Заглянула секретарша.
– К вам Беляев Степан Алексеевич, – доложила она.
– Жду, – сказал Фомин.
В кабинет вошел старик.
– Вызывали? – спросил тот.
– Не вызывал, а пригласил, Степан Алексеевич. – Фомин поднялся из-за стола и пошел ему навстречу. – Садись, отец. – Он усадил его на стул, а сам вернулся в свое кресло. – Как жизнь на заслуженном отдыхе? Нормально?
– Нормально, – сказал старик.
– Вот и прекрасно. – Задавая вопросы, председатель исполкома обычно уже знал, какой услышит ответ. – А мы тут к большим торжествам готовимся... Пятьдесят лет молибденовому комбинату, а значит, и всему нашему городу... Да ты в курсе, наверное?
– В курсе, – сказал старик.
– А тогда вопрос к тебе. – Лицо Фомина стало очень серьезным. – Кто был водителем первого грузовика, доставившего материалы для строительства комбината?
Старик подумал.
– Не помню, – сказал он.
– Правильно, – одобрил Фомин. Он опять услышал именно то, что ожидал и хотел услышать. – Ты лично не помнишь. А народ зато все помнит... Все, все, отец! – Он придвинул к себе пожелтевший от времени старый газетный лист и торжественно прочел: – «И вот к подножию горы Свинцовой по новой, только что проложенной дороге осторожно поднимается с первым грузом для строительства комбината советский автомобиль «АМО.... Кабина для безопасности снята... За рулем молодой водитель, ударник Степан Алексеевич Беляев». – Фомин поднял глаза. – Правильно написано?
– Наверное, – сказал старик.
Фомин задумчиво смотрел на него.
– Знаешь, кто ты есть, отец? – прочувствованно сказал он. – Живая история нашего города.
Старик промолчал.
– А кабину зачем сняли? – поинтересовался председатель исполкома.
– Прыгать удобнее. Если машина в пропасть...
Фомин не сводил с него взгляда.
– Мы твоим именем улицу в городе назовем, – сказал он.
– Когда помру? – уточнил старик.
– Зачем же?.. При жизни назовем. Включим в план юбилейных мероприятий. Улица Степана Беляева... Чем плохо?

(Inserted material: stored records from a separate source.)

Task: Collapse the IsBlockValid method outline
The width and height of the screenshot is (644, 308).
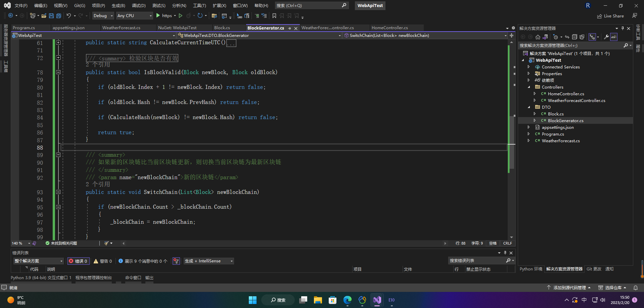Action: (x=58, y=72)
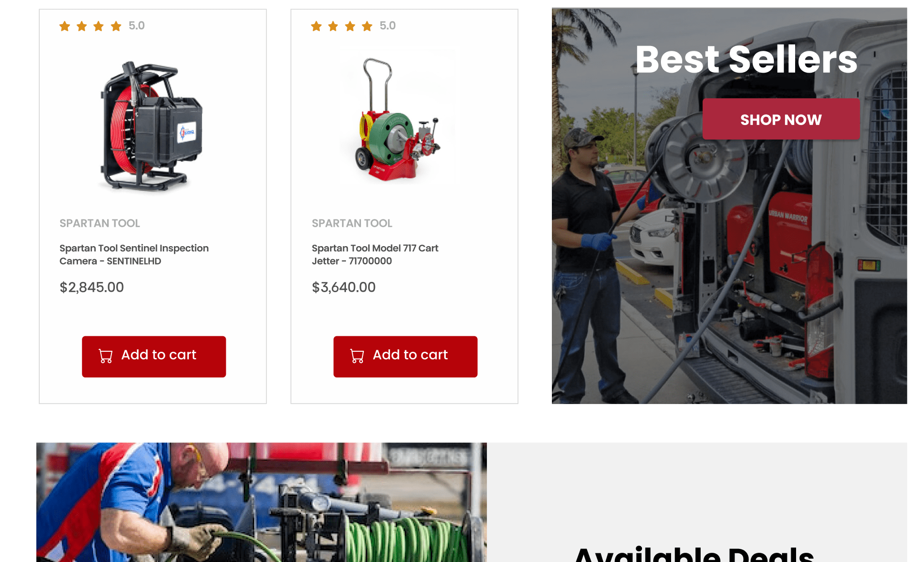Click first star of Sentinel Camera rating
The height and width of the screenshot is (562, 924).
coord(65,26)
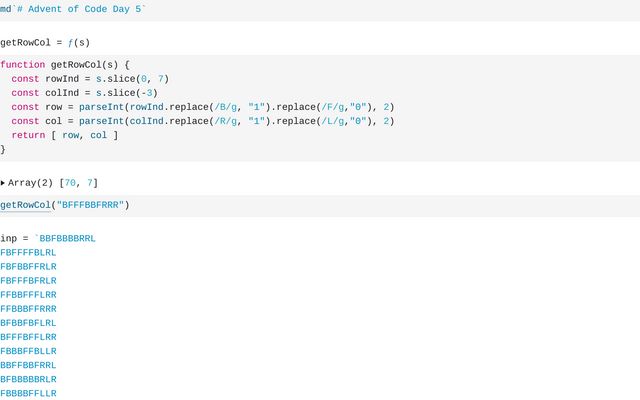Screen dimensions: 640x400
Task: Click the value 70 in the array output
Action: pyautogui.click(x=71, y=183)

– Я не космонавт, – сказал старик.
– А кто нам готовил дорогу в космос? – возразил Фомин. – Твоя судьба – это судьба народная, отец. На твоем примере мы будем молодежь воспитывать.
– Нет, – сказал старик.
– Не понял? – председатель исполкома поднял бровь.

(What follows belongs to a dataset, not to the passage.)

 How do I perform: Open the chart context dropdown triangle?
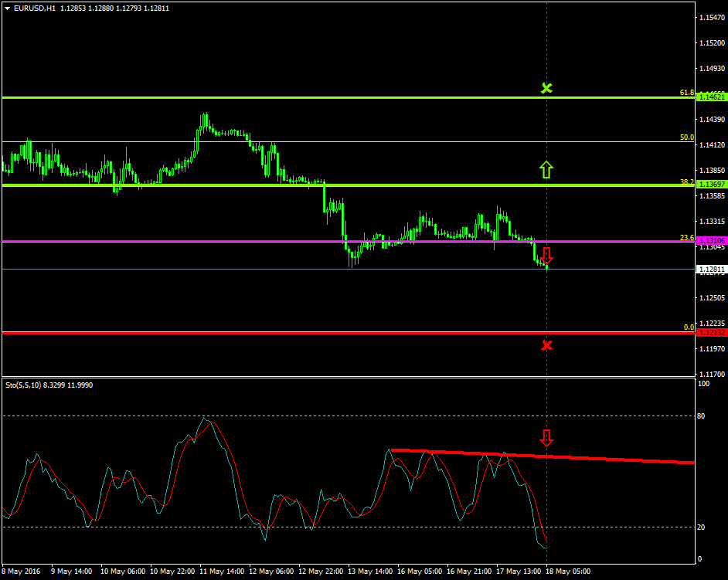7,8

– У них свои мозги, – сказал старик. – С ними нам не договориться.
– Ну это ты напрасно, отец, – огорчился Фомин. – У нас прекрасная молодежь. Замечательная!.. Сын твой хотя бы... Известный советский металлург. Доктор наук, профессор... Мы пригласили его на наши юбилейные торжества... Понимаешь, как это символично? Отец стоял у истоков отечественной металлургии, а сын принял эстафету и с честью несет дальше.
Старик тяжело посмотрел на Фомина.
– Мой сын бросил семью, – объявил он.
На лице Фомина появилась некоторая озабоченность.
– И не развелся? – спросил он.
– Развелся. И на молодой женился.
– Ну так все же по закону, отец, – сказал Фомин. – Честно полюбил, честно развелся... Жизнь прожить – не поле перейти... Сам небось знаешь...
Старик молчал.
Обождав немного, Фомин произнес:
– А хочешь, правду скажу? Слишком любишь своего сына. Другие могут оступиться, а сын твой никогда... – Председателю исполкома нередко приходилось объяснять людям их же собственные мысли и поступки, которые, как он считал, сами они недостаточно глубоко и правильно понимали. – Верно говорю?
Старик молчал.
– Ну так запомни, отец, – уверенно сказал Фомин. – У тебя очень хороший сын. Ты можешь им гордиться. Это я тебе вполне ответственно заявляю.
* * *
На кухне беляевского дома вовсю кипела работа. Ольга Степановна с матерью готовили ужин.
– А мы ведь с тобой, мать, предательницы, – недобро улыбаясь, сказала Ольга Степановна.
– Боже мой, что ты говоришь, Оленька! – испугалась Вера Михайловна.
– А ты как думала? Когда Нина приезжала, не знали, куда посадить. А теперь ее соперницу, бабу, которая Игоря увела, встречаем как шемаханскую царицу.
– Но что же мы можем сделать, Оленька? – чуть не плача, спросила Вера Михайловна.
– Не знаю, мать, – сказала Ольга Степановна. – Но вещи давай-ка называть своими именами.
В кухню вошла Тамара. Остановилась на пороге. Улыбнулась.
– Помочь не надо?
Вера Михайловна посмотрела на дочь.
– Нет, спасибо, – сухо сказала Ольга Степановна.
– Могу овощи нарезать, – предложила Тамара.
– Уже нарезаны, – сказала Ольга Степановна.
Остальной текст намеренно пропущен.